Can metabolites of hydromorphone accumulate and give rise to symptoms in renal failure?/nA patient
Fråga: Can metabolites of hydromorphone accumulate and give rise to symptoms in renal failure? A patient with renal insufficiency is treated with morphine. Due to the well known risk of accumulation of metabolites, hydromorphone is contemplated as an alternative.
Sammanfattning: A scanty line of indirect evidence indicate that accumulation of hydromorphone metabolites in renal failure may be a cause of concern. Direct evidence for this is lacking.
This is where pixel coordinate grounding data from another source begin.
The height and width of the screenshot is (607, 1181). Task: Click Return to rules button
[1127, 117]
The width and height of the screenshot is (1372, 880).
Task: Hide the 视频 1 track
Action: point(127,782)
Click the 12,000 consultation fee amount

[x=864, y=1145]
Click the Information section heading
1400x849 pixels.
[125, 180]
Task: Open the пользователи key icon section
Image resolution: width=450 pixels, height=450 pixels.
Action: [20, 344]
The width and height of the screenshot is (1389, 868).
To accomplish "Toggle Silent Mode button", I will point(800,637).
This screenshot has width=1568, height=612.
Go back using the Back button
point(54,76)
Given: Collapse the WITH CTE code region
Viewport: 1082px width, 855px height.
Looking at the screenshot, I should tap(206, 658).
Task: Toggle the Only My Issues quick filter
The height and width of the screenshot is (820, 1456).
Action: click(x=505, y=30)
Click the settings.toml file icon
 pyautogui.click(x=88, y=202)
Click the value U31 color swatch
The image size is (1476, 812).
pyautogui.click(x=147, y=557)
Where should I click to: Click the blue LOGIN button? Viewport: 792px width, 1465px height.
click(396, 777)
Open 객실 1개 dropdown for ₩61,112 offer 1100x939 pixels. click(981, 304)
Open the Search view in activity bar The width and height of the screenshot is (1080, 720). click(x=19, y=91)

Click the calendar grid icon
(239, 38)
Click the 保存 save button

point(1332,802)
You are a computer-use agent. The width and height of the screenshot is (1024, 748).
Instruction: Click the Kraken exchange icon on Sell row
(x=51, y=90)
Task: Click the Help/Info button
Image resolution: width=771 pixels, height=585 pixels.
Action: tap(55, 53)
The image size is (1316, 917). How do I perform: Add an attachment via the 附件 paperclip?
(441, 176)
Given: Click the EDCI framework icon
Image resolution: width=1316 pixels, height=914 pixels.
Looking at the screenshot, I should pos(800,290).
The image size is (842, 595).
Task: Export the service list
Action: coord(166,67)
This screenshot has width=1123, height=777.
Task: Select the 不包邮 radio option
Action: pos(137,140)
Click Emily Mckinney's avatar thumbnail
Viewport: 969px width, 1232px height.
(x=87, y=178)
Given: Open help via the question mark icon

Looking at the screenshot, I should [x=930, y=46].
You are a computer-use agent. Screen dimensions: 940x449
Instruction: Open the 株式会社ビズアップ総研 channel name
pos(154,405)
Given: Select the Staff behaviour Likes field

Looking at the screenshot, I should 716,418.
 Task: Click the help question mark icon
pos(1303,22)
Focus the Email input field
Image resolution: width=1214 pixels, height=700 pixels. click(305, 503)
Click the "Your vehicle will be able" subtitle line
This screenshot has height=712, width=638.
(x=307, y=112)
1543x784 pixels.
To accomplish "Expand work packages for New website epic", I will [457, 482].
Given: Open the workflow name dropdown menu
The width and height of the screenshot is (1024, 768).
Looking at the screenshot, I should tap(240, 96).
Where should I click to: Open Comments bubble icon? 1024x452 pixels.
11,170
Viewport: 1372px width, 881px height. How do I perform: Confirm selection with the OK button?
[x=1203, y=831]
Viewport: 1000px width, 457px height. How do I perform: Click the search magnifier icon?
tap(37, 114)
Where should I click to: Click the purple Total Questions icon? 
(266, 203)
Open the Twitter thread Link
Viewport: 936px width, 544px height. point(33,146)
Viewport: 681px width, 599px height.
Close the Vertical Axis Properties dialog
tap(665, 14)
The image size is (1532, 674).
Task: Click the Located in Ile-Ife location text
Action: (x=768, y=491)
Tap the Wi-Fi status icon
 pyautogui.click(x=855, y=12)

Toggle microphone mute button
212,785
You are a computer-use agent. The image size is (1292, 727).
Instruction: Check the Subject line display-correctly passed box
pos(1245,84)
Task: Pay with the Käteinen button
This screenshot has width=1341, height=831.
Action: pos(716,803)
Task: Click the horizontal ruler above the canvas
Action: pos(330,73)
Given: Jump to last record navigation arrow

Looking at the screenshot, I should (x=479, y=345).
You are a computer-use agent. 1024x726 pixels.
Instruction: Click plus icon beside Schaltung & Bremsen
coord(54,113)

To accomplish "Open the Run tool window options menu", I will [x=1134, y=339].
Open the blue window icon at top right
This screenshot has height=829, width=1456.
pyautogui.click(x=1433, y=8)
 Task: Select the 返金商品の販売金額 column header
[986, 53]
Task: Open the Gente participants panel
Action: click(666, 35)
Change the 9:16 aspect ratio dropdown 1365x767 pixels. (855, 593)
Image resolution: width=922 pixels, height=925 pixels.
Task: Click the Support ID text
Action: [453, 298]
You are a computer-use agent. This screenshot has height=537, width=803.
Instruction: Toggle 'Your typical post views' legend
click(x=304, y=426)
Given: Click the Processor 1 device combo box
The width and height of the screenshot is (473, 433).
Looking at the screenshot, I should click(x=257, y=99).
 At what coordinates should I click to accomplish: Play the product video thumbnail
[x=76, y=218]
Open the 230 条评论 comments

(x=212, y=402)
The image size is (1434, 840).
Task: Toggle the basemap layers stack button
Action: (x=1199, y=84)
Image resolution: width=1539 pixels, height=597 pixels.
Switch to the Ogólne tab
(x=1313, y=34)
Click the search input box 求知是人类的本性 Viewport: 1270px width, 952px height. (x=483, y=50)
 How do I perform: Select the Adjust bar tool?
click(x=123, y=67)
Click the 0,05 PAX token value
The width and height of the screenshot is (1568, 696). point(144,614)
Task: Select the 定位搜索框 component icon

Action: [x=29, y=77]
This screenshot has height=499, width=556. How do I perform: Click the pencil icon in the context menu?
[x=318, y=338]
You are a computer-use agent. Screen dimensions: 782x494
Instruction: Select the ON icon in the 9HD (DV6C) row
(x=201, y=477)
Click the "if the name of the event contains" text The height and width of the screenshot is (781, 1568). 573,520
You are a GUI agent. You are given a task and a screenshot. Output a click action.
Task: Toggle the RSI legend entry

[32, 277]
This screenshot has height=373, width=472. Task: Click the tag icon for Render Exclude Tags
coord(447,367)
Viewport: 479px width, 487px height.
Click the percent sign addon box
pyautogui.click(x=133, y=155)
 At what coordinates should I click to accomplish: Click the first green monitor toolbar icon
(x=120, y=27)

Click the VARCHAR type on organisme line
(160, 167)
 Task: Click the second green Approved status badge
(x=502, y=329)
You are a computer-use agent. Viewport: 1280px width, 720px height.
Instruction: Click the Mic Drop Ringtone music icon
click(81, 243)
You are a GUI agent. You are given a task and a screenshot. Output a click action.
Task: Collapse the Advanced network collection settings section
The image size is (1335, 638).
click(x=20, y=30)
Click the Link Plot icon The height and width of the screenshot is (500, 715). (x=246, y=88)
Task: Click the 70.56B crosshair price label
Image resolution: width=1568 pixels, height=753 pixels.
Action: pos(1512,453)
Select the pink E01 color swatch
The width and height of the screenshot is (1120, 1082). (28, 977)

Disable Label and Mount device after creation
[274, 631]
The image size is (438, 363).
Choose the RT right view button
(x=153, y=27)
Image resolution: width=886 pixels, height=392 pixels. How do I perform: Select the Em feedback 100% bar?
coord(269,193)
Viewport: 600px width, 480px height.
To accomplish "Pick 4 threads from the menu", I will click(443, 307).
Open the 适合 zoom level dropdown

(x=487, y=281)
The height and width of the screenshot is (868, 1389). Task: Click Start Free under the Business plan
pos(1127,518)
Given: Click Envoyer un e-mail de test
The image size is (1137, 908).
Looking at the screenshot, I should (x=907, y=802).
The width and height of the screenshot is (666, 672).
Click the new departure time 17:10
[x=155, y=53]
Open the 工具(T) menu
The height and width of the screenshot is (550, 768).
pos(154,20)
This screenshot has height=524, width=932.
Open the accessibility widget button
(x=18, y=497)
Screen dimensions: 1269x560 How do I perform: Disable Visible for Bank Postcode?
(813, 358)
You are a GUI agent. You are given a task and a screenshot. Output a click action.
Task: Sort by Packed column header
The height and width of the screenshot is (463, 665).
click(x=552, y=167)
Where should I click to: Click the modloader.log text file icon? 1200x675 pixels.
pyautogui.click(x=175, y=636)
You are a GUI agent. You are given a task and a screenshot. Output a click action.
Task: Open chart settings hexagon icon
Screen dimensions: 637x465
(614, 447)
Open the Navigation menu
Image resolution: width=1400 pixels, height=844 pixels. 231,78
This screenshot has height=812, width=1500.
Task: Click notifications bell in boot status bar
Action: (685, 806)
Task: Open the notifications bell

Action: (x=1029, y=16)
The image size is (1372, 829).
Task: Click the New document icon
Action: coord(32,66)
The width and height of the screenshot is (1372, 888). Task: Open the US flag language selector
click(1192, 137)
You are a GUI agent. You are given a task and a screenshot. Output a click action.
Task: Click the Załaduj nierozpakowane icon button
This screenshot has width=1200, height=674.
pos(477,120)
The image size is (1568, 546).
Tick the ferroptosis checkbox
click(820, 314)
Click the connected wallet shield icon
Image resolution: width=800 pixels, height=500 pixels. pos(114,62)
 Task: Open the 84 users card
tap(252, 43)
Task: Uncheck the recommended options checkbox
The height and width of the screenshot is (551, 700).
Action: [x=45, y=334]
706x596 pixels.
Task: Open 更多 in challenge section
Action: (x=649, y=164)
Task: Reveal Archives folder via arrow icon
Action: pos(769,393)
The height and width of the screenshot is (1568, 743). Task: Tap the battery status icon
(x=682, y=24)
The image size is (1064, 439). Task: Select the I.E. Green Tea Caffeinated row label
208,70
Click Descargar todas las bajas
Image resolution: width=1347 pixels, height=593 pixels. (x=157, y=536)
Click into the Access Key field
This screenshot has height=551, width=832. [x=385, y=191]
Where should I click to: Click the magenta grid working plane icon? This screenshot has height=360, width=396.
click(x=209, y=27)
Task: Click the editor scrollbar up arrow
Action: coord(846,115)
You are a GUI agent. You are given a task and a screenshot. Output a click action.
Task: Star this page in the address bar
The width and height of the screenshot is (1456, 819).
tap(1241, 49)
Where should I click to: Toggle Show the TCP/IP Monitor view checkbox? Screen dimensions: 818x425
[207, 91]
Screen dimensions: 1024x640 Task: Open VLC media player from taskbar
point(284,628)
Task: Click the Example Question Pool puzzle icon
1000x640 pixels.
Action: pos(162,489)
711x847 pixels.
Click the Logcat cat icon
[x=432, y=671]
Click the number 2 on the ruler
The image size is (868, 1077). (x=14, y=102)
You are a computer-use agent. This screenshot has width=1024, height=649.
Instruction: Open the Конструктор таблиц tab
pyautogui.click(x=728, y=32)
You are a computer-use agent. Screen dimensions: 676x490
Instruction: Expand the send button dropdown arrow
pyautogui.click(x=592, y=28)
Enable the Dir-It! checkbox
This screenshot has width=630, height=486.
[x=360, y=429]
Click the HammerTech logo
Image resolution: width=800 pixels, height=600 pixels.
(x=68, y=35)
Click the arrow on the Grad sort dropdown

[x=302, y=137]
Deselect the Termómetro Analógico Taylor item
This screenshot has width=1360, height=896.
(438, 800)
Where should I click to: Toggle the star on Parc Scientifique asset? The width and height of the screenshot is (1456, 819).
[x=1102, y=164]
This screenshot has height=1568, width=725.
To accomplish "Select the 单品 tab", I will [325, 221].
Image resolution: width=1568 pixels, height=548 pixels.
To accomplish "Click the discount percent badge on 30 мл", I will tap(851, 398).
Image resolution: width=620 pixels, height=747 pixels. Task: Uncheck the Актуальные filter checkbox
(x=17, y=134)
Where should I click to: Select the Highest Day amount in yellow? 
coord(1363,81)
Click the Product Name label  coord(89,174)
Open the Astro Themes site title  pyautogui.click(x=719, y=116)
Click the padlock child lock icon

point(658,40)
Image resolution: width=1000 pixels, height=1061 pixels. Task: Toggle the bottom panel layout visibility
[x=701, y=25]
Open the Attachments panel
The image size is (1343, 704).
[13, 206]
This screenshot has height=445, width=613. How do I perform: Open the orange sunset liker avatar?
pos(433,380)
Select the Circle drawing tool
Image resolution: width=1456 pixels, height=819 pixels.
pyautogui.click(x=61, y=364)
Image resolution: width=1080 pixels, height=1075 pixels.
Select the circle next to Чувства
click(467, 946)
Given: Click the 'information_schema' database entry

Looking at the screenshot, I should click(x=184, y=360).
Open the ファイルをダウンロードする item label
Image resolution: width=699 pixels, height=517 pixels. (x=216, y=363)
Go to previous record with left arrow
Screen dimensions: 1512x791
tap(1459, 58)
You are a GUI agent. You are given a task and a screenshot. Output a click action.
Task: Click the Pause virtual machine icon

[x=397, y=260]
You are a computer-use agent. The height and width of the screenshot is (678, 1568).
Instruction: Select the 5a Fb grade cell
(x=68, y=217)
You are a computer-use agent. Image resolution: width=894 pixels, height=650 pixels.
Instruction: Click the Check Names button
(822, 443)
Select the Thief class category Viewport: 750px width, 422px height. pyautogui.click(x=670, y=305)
Svar: It is well known that the morphine metabolites morphine-6-glucuronide (M6G) and morphine-3-glucuronide (M3G) are accumulated in renal insufficiency. Whereas M6G is a more potent agonist on the mu receptor than the parent compound, M3G may cause toxicity such as myoclonus and seizures (1).
Hydromorphone is a semisynthetic derivative of morphine (1). It differs from morphine in that it has a carbonyl instead of a hydroxyl group at the 6-position. It is biotransformed to hydromorphone-3-glucuronide (H3G), which is excreted in the urine. Since it does not have a hydroxyl group at the 6 position, no 6-glucuronide is formed.
Clinical observation suggest that high dose hydromorphone therapy in renal insufficiency may cause neuroexcitation and cognitive impairment (1, 2). Pharmacokinetic studies in cancer patients with normal renal function indicate a steady state concentration ratio of H3G to hydromorphone of 27:1. A single case study in renal failure showed the same ratio to be 100:1. This patient did not display toxicity symtoms (2). In a rodent model, administration of H3G caused myoclonus and convulsive seizures in a similar manner to those reported when administering M3G (3).